Problem to solve: All lines containing the string "Task" must be copied from the entries.

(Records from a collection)
* * * * * * * * *

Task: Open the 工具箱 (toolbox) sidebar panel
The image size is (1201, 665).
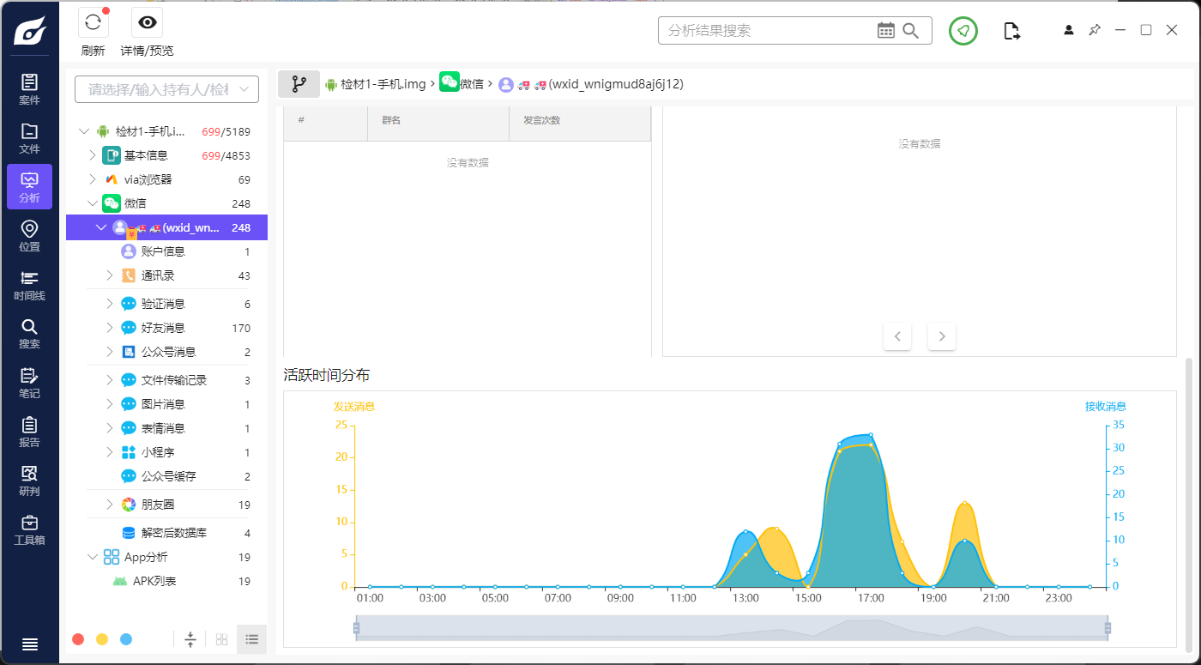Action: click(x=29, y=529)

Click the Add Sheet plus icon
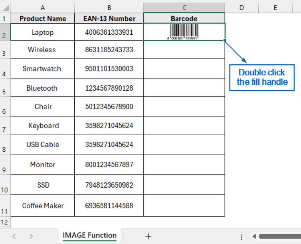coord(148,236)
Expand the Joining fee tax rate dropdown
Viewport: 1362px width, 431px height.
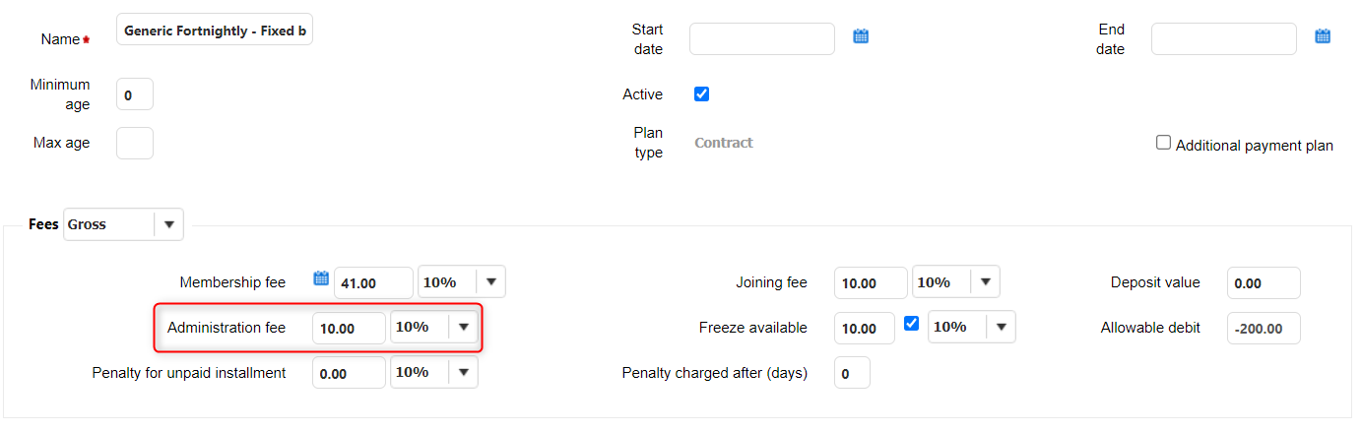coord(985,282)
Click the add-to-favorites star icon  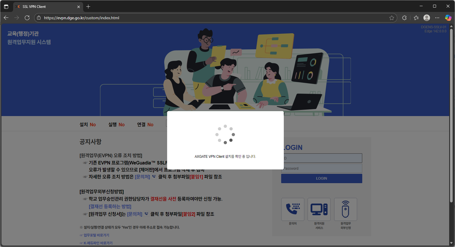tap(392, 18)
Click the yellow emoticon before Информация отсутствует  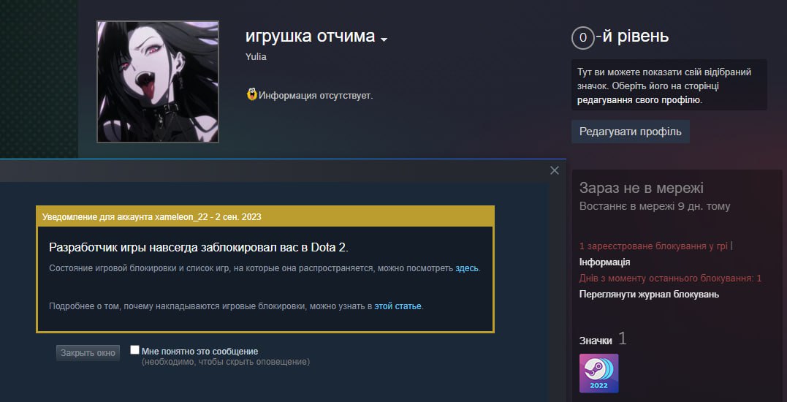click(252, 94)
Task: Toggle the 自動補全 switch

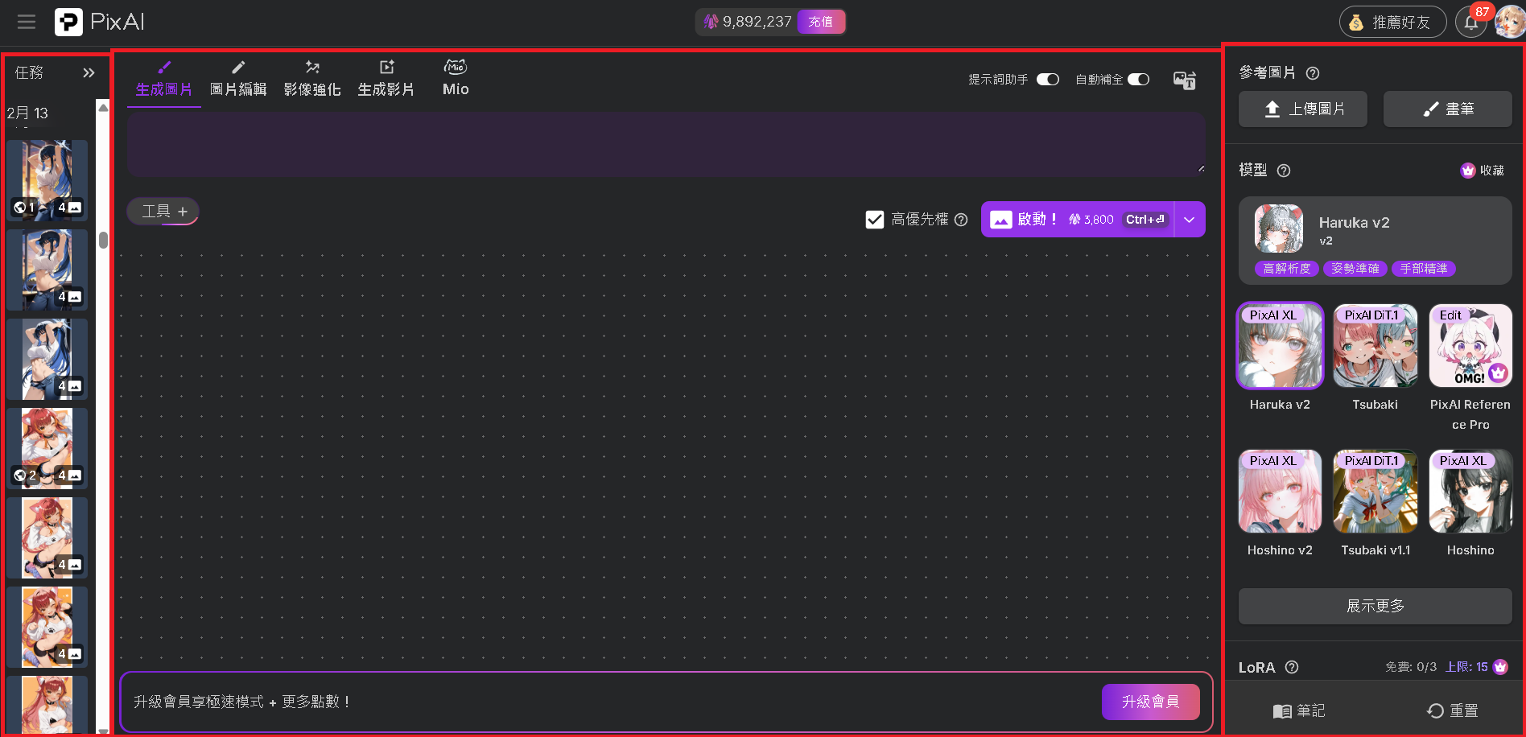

* * * * * * * * *

Solution:
Task: Open the 工具箱 (toolbox) sidebar panel
Task: Toggle the 自動補全 switch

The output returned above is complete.